Normal tables and functions without overloading are simple to handle, I
hope you agree. ]
I think an 'official' type checking program should be reasonably
complete at least for the builtin types. But this makes for quite a
complex beast, which will inflate the compiler by quite a few bytes.
I agree that it is not easy to make an exhaustive type checker for Lua that
covers everything in the language. Doing that is a research project. For
that, I think the best would probably be to try to define the semantics of
Lua more formally, and based on a formal description, try to design a type
system that captures the essence.
If you were to do this, I agree that it would make sense to do this as a
stand-alone tool, since it's a research project. But the very significant
disadvantage of a stand-alone tool is the same as what you see with lualint
and luaparse which exist today: They only handle a small class of problems,
they are not closs platform tools, and they grow obsolete as the language
develops, since they are not maintained by the main Lua authors.
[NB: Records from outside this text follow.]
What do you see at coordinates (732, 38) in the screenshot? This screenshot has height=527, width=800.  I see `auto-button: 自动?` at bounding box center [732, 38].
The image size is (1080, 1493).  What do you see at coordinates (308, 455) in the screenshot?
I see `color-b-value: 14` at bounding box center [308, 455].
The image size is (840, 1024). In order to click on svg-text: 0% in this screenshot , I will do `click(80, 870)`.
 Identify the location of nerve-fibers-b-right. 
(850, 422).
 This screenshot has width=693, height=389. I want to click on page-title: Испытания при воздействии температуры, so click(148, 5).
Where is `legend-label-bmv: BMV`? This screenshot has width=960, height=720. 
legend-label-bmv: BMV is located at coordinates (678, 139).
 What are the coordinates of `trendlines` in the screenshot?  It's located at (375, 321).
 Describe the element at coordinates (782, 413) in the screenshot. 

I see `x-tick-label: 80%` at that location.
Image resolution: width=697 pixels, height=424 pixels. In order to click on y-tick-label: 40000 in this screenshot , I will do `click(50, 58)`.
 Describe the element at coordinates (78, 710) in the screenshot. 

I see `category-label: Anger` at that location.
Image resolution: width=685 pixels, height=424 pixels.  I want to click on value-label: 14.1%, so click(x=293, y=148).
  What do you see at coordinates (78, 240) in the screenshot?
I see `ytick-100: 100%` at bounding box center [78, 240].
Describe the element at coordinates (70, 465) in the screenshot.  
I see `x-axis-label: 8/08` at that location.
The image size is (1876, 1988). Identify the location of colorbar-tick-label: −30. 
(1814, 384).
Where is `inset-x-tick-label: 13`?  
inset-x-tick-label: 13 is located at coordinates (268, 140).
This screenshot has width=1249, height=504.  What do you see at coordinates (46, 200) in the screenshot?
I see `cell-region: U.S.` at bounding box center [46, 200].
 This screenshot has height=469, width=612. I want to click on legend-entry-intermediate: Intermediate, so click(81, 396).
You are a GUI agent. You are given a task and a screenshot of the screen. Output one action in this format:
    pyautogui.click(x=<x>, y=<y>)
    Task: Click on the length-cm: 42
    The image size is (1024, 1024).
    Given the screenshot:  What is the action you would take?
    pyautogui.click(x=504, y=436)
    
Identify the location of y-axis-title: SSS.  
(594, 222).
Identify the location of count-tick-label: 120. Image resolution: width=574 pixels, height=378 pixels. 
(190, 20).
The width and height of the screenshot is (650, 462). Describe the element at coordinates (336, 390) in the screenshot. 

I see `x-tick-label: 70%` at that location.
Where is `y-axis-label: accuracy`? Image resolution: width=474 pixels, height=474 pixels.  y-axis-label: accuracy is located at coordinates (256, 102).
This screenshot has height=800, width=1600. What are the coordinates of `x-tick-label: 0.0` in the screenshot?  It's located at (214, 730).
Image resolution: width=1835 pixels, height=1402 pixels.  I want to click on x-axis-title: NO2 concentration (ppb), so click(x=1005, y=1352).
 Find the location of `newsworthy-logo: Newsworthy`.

So, I believe perfect is the enemy of good. A simple type checking pass
handling the basic types, including tables and functions without
overloading, is easy to implement and will not bloat the compiler more than
a few k. And most importantly, having this in the core Lua distribution
would make it really useful for many, many users. The main complaint I get
from my programmers is that they really miss type checking. They are so
tired of hunting down simple typing errors which can be caught with a very
simple type check. I keep telling them to use lualint and luaparse, but
they are not convinced, and I can agree with that.
Basically, my reasoning is that the simple type check solution would cover
90% of the demands at a very low cost. In other words, the gain/cost ratio
is excellent for the simple type checker.
When you go for the complete thing, the gain/cost ratio is much less
convincing, and the nay-sayers that are against type checking will have a
point in saying that it might bloat the compiler for little gain (unless
someone sufficiently smart could design a very small, sufficient type system.)